Ecological assessment of transdiagnostic clinical symptoms in serious mental illness with daily smartphone surveys
摘要
Clinical symptoms in serious mental illness (SMI) fluctuate dynamically, yet standard interview-based assessments are limited in tracking these changes. Smartphone-based ecological surveys offer a scalable approach to monitoring symptoms in naturalistic settings. We analyzed intensive longitudinal data from 56 outpatients with psychotic or affective disorders who contributed 3901 daily surveys and 423 clinical assessments over one year or longer. The daily survey items assessed a broad range of general affective, behavioral, and functional experiences. Using participant-level leave-one-subject-out cross-validation, we trained machine learning models to estimate concurrent clinical symptom severity from smartphone daily surveys.
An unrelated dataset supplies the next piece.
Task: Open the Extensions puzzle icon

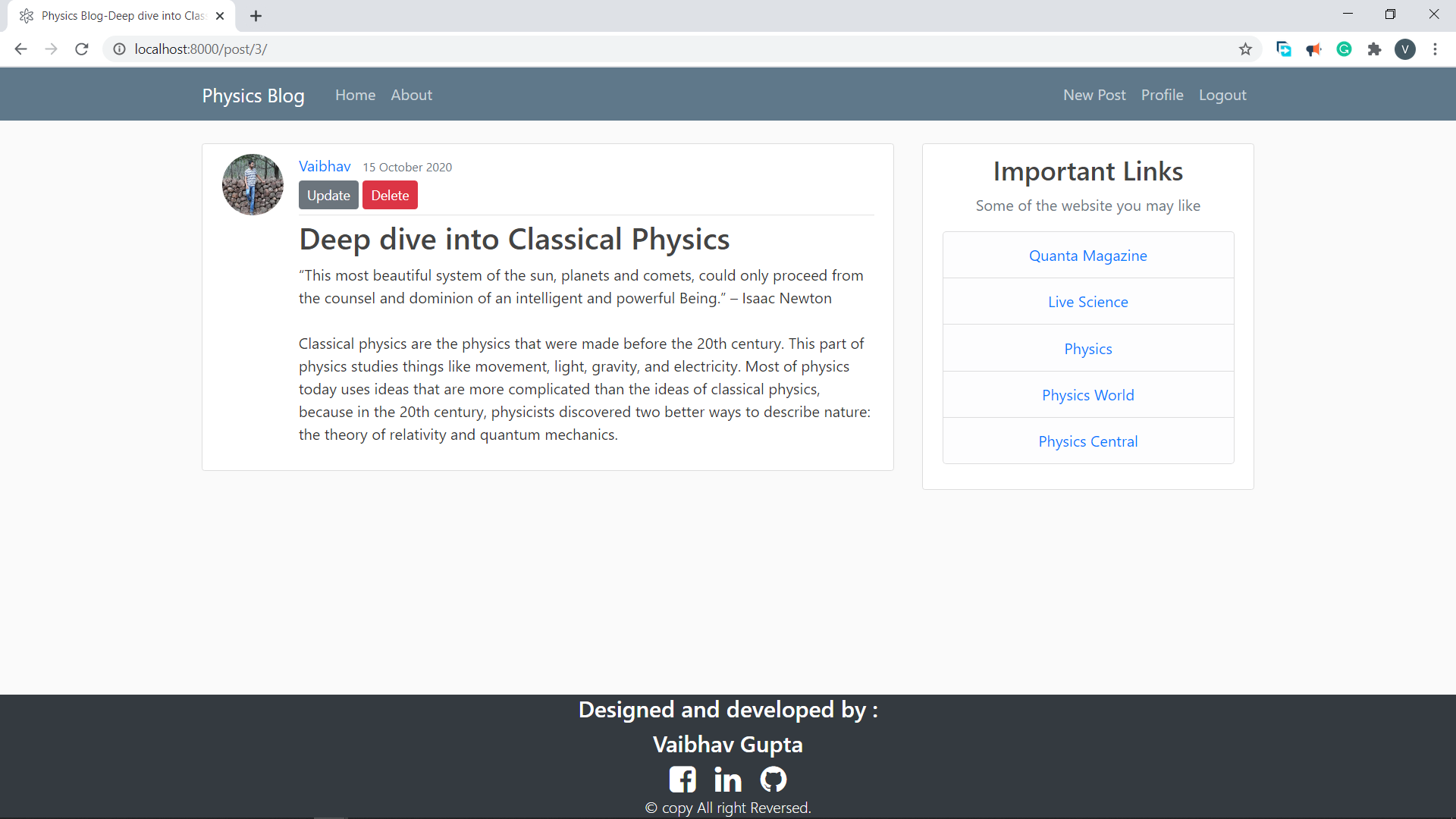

Models showed significant predictive performance for the Montgomery–Åsberg Depression Rating Scale (repeated measures correlation [rrm] = 0.57; p < 0.001) and Young Mania Rating Scale (rrm = 0.39; p < 0.001). Estimating positive symptoms measured by the Positive and Negative Syndrome Scale also showed significant associations (rrm = 0.24, p < 0.001), but with variable accuracy across participants. Factor modeling demonstrated the strongest convergent validity for negative affective domains, indicating that survey responses aligned most closely with depression, anxiety, and irritability. Importantly, machine learning estimated MADRS scores tracked within-person symptom fluctuations, demonstrating sensitivity to clinically meaningful changes over time. Adherence decreased over time but was not significantly associated with symptom severity. These findings demonstrate that smartphone-based daily surveys can generate concurrent estimates of negative affective symptom severity in real-world contexts, supporting a scalable framework for extending symptom assessment beyond in-person clinical settings in psychotic and affective disorders.